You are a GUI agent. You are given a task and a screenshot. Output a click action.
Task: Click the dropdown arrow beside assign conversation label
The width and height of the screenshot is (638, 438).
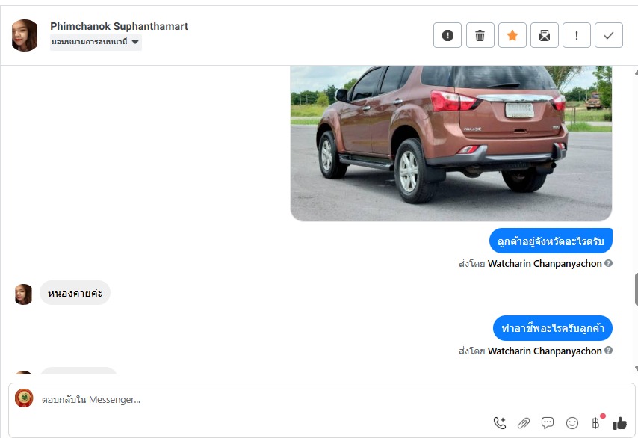135,42
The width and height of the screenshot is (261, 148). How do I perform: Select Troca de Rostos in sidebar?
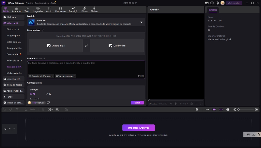(13, 85)
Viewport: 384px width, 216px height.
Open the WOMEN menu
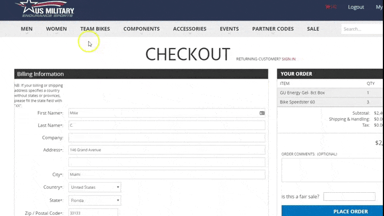pos(56,29)
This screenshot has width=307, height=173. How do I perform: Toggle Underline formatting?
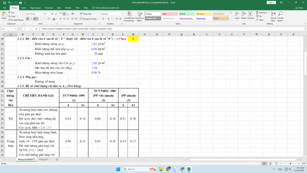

======

Work instruction: The response must restate exactly the lines from the one containing "The width and height of the screenshot is (638, 438)." through the end of the records above and must leave out all pictures.

Exercise result:
The width and height of the screenshot is (638, 438).
135,42
The width and height of the screenshot is (261, 148). How do I perform: Select Troca de Rostos in sidebar?
(13, 85)
Viewport: 384px width, 216px height.
Open the WOMEN menu
pos(56,29)
This screenshot has width=307, height=173. How do I perform: Toggle Underline formatting?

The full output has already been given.